:: WHAT THE TASK REQUIRES ::
Repeat each entry in the data, exactly.

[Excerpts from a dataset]
━━━━━━━━━━━━━━━━━━━━
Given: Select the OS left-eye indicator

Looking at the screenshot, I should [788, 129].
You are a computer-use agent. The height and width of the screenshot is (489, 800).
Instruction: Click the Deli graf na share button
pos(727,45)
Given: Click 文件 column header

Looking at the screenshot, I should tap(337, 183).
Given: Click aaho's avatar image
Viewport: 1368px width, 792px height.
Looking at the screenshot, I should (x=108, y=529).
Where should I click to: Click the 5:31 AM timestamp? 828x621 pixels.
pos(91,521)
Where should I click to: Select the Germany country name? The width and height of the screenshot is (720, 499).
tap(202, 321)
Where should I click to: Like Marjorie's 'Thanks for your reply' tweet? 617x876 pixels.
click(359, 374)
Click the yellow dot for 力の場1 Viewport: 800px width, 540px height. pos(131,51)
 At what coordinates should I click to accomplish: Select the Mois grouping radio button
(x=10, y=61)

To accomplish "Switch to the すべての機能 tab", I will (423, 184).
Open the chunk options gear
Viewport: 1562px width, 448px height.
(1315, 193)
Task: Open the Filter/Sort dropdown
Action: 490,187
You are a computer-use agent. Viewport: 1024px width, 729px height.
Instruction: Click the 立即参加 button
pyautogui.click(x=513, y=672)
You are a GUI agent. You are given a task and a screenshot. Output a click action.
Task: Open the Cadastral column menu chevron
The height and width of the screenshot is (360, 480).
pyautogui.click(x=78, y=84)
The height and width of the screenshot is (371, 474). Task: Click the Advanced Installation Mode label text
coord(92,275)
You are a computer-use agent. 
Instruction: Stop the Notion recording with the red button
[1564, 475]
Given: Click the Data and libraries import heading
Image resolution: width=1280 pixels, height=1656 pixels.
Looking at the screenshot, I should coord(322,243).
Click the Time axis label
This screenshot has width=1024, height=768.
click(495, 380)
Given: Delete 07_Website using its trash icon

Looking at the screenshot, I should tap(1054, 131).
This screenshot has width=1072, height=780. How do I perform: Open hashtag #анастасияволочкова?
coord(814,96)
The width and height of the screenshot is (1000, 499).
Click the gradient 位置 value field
━━━━━━━━━━━━━━━━━━━━
:: SOLUTION TO THIS TASK ::
Given: Select the OS left-eye indicator

Looking at the screenshot, I should [788, 129].
You are a computer-use agent. The height and width of the screenshot is (489, 800).
Instruction: Click the Deli graf na share button
pos(727,45)
Given: Click 文件 column header

Looking at the screenshot, I should tap(337, 183).
Given: Click aaho's avatar image
Viewport: 1368px width, 792px height.
Looking at the screenshot, I should (x=108, y=529).
Where should I click to: Click the 5:31 AM timestamp? 828x621 pixels.
pos(91,521)
Where should I click to: Select the Germany country name? The width and height of the screenshot is (720, 499).
tap(202, 321)
Where should I click to: Like Marjorie's 'Thanks for your reply' tweet? 617x876 pixels.
click(359, 374)
Click the yellow dot for 力の場1 Viewport: 800px width, 540px height. pos(131,51)
 At what coordinates should I click to accomplish: Select the Mois grouping radio button
(x=10, y=61)

To accomplish "Switch to the すべての機能 tab", I will (423, 184).
Open the chunk options gear
Viewport: 1562px width, 448px height.
(1315, 193)
Task: Open the Filter/Sort dropdown
Action: 490,187
You are a computer-use agent. Viewport: 1024px width, 729px height.
Instruction: Click the 立即参加 button
pyautogui.click(x=513, y=672)
You are a GUI agent. You are given a task and a screenshot. Output a click action.
Task: Open the Cadastral column menu chevron
The height and width of the screenshot is (360, 480).
pyautogui.click(x=78, y=84)
The height and width of the screenshot is (371, 474). Task: Click the Advanced Installation Mode label text
coord(92,275)
You are a computer-use agent. 
Instruction: Stop the Notion recording with the red button
[1564, 475]
Given: Click the Data and libraries import heading
Image resolution: width=1280 pixels, height=1656 pixels.
Looking at the screenshot, I should coord(322,243).
Click the Time axis label
This screenshot has width=1024, height=768.
click(495, 380)
Given: Delete 07_Website using its trash icon

Looking at the screenshot, I should tap(1054, 131).
This screenshot has width=1072, height=780. How do I perform: Open hashtag #анастасияволочкова?
coord(814,96)
The width and height of the screenshot is (1000, 499).
Click the gradient 位置 value field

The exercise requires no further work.